The Argentine government is hoping to reduce the age of criminal responsibility from 16 to 15 years old in a bid to reduce the soaring levels of crime across the country.
In conversation with Radio Mitre, Minister of Security Patricia Bullrich stated that the lowering in age would come alongside an all-important socio-educational programme that has taken over two years to complete. The new juvenile penal programme was developed “at a shared table with ministers of Justice, Security and Development as well as various NGOs,” and will be voted upon in Congress.
“The topic of minors has been an outstanding debt for many years,” Bullrich told the radio station. “The project is based on one premise – to look for all the ways to stop minors turning their lives into a race towards crime and towards death, both their own and of the victims they leave behind. Now, every illegal action will have a consequence,” she added.

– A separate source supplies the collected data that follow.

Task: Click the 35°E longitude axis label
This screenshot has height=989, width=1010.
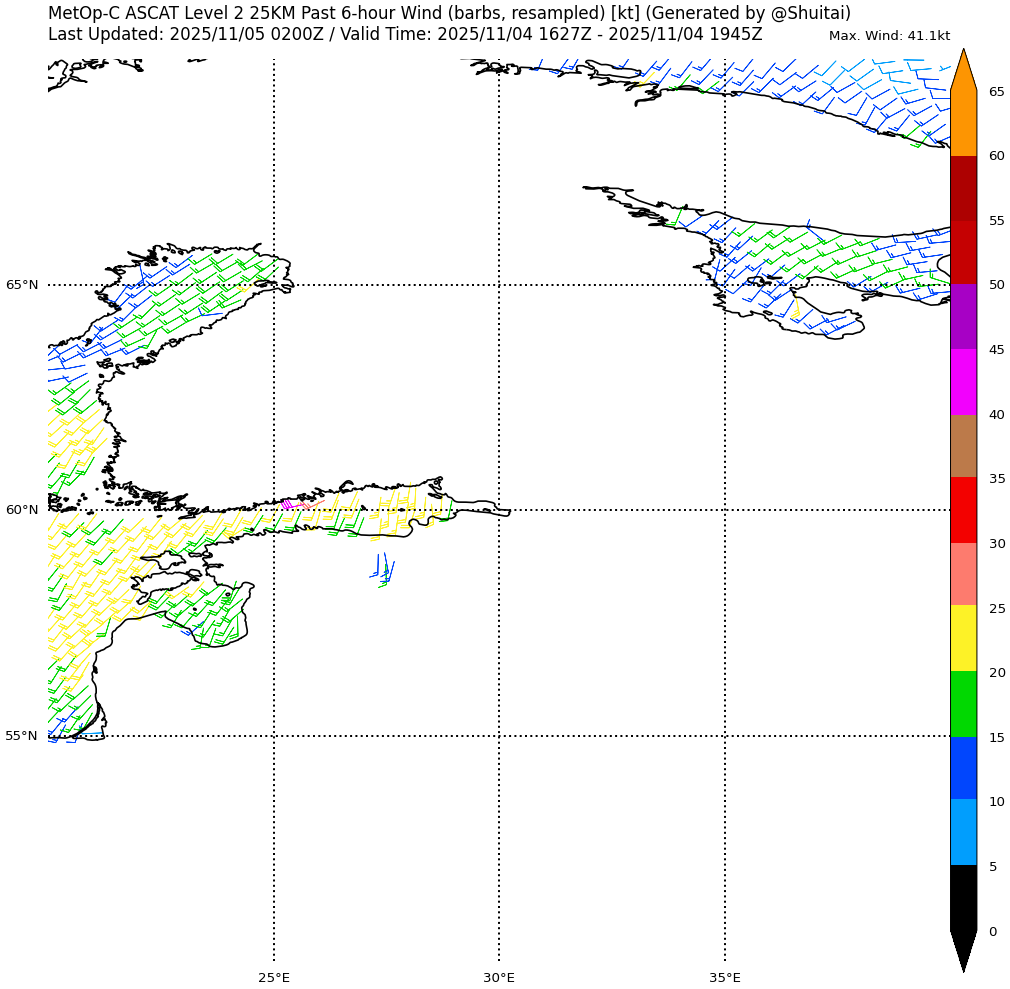Action: [725, 977]
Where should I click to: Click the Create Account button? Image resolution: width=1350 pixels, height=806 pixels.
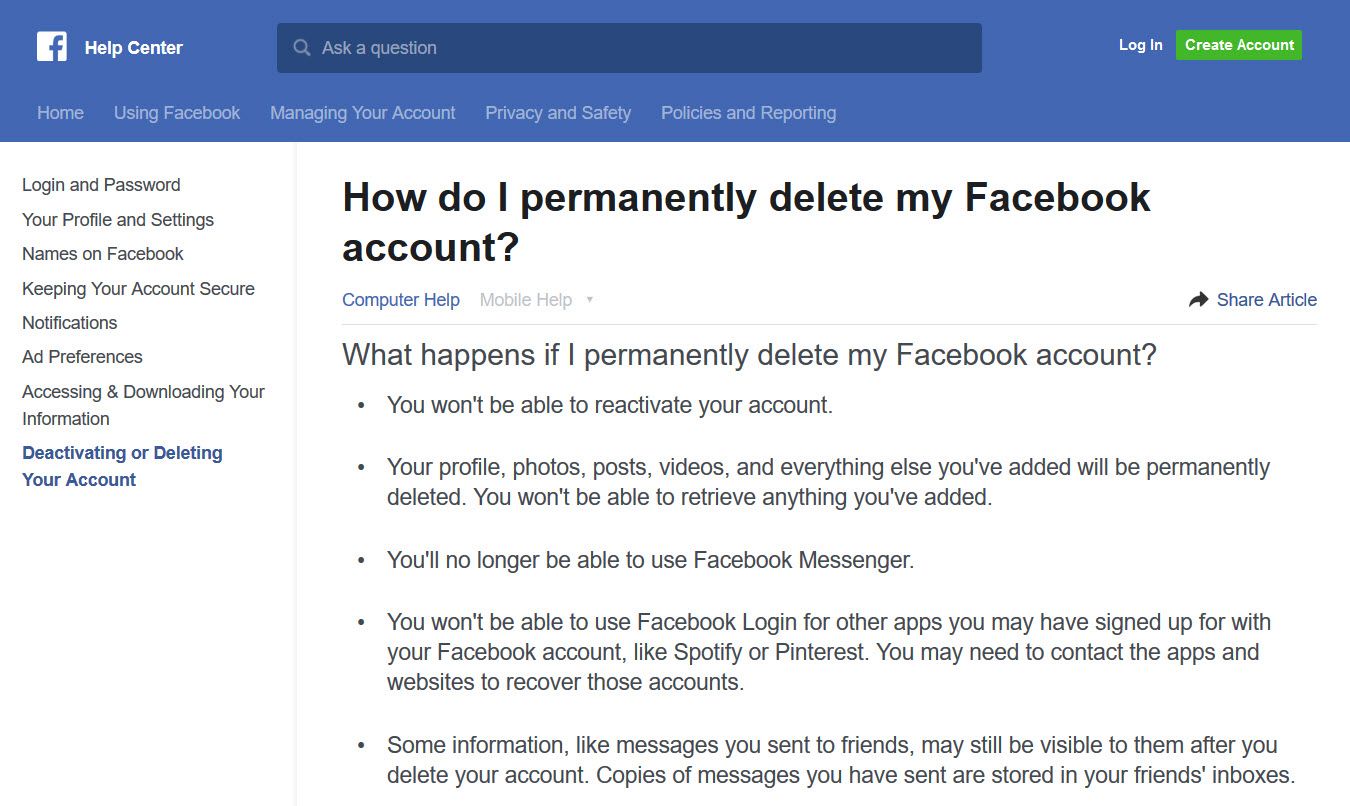pyautogui.click(x=1239, y=45)
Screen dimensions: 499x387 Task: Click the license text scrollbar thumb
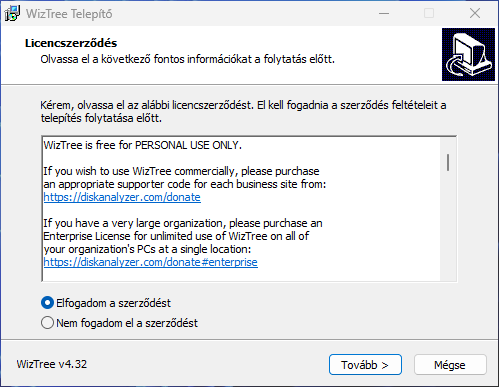(x=448, y=162)
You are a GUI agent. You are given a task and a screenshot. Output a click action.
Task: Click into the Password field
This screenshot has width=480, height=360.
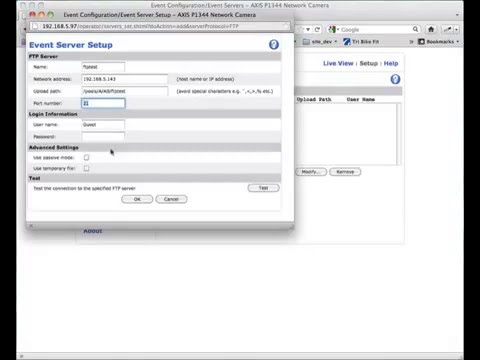(x=103, y=136)
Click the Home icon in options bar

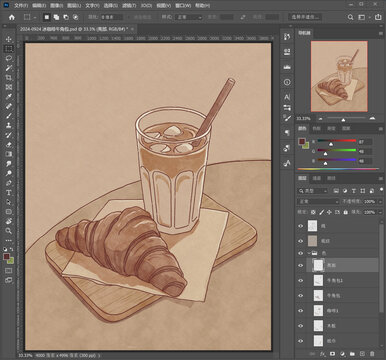pyautogui.click(x=12, y=17)
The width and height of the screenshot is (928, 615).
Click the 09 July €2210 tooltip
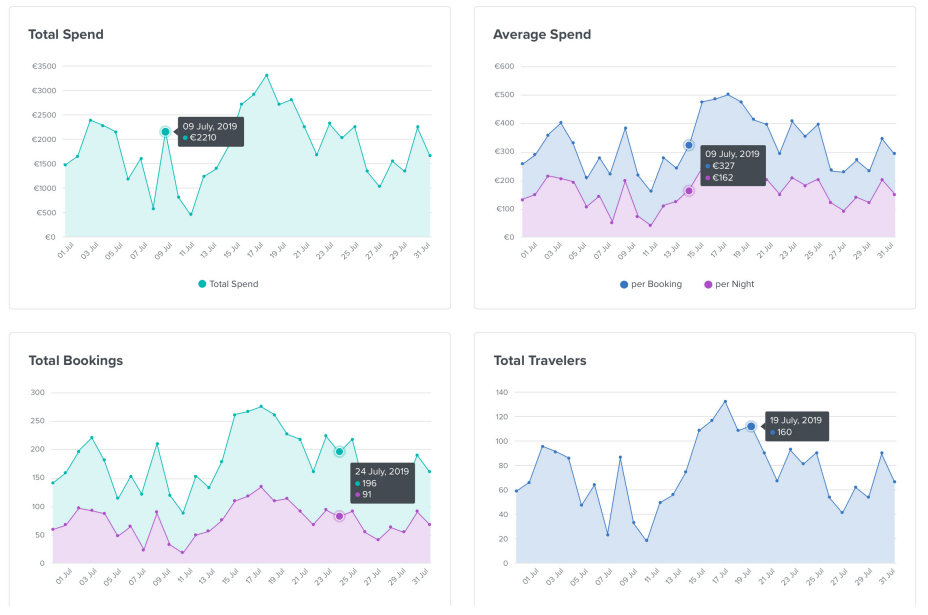tap(211, 131)
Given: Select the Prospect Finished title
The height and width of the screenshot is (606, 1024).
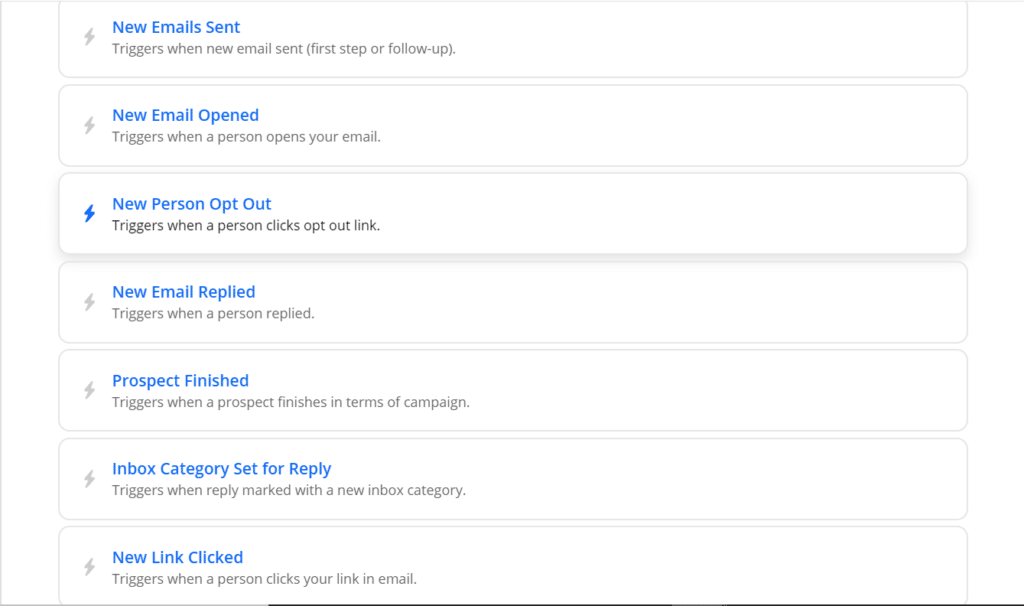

“It’s the most innovative and intelligent project I’ve seen.”
La ministra de Seguridad defendió el uso de las Taser así como también el proyecto para bajar la edad de imputabilidad y aseguró el Gobierno busca “reconstruir el rol del Estado” en materia de seguridad. https://t.co/7M5TdEOgr8— Radio Mitre (@radiomitre) 10 January 2019
During Cristina Kirchner’s first presidency in 2009, a penal programme for young people aged 14 to 16 was developed, although it was immediately voted down in the Lower House by the Kirchnerists themselves. It has always been a controversial issue, and there are those who believe that the ruling is being used as a smoke curtain to divert attention from other issues, due to its launch at the beginning of an electoral year.
According to La Nacion, the MP for Frente Para la Victoria (FPV) in Buenos Aires, Nilda Garré called the law proposal a “marketing” attempt.
“They want to over exaggerate the issue of insecurity,” the former minister of defence said. “That doesn’t mean to deny that it exists, it is serious and we need to find a solution, but this is not going to be resolved with dramatic and marketing-style solutions.” She added that the considered the initiative as part of the “Bolsonaro-ifying of the debate,” alluding to recently-inaugurated Brazil president Jair Bolsonaro, whose controversial security policies include the right for all citizens to carry guns.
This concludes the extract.